The Breakthrough Devices Program is designed to expedite the development and review of medical devices that demonstrate clear advantages over existing technologies for serious or life-threatening conditions. This designation grants SpinaFX prioritised access to the FDA, fostering a collaborative approach to regulatory processes and accelerating the path toward commercialisation and clinical availability.

Triojection is a minimally invasive, image-guided procedure that leverages a proprietary oxygen-ozone delivery system to reduce pressure within the disc and alleviate nerve compression. Unlike more invasive surgical approaches or prolonged conservative treatments that may fail to provide relief, Triojection offers a targeted, outpatient solution that can be performed in a variety of healthcare settings, from hospitals and ambulatory surgical centres to clinics in emerging markets.

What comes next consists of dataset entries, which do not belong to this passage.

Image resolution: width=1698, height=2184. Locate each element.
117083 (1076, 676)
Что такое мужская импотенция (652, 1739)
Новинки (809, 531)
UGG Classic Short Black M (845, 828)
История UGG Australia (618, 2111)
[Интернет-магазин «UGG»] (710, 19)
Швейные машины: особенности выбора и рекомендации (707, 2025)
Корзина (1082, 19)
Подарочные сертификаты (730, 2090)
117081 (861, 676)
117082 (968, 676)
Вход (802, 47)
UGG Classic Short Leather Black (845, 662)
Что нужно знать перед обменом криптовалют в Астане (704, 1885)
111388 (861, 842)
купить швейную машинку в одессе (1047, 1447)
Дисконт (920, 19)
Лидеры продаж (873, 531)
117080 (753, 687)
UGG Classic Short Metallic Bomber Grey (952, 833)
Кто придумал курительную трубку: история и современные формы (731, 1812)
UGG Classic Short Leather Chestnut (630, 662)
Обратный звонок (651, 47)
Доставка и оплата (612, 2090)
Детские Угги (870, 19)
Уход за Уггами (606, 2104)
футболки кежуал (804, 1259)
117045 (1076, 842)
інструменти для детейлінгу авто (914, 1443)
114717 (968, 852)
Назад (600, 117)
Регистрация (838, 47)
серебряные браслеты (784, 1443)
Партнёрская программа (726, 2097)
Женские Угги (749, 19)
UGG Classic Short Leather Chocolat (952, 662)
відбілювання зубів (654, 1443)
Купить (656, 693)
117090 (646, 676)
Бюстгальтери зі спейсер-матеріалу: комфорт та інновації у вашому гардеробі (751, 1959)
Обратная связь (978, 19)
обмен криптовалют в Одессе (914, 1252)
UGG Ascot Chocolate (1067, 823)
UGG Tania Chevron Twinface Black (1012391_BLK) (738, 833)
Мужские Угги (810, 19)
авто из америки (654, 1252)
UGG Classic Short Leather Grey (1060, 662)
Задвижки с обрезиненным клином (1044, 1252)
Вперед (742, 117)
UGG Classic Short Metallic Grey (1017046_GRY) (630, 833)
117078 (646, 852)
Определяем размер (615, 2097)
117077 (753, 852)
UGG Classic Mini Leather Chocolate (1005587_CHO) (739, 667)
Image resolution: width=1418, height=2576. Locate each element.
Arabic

The device meets the FDA's stringent Breakthrough criteria:

Providing a unique, novel and more effective treatment for patients with contained disc herniations.

Representing a true technological innovation in the spinal care landscape.

Demonstrating significant advantages in terms of safety, recovery time, cost, and accessibility.

Showing strong potential to improve outcomes across diverse economic and geographic contexts, including under-resourced health systems.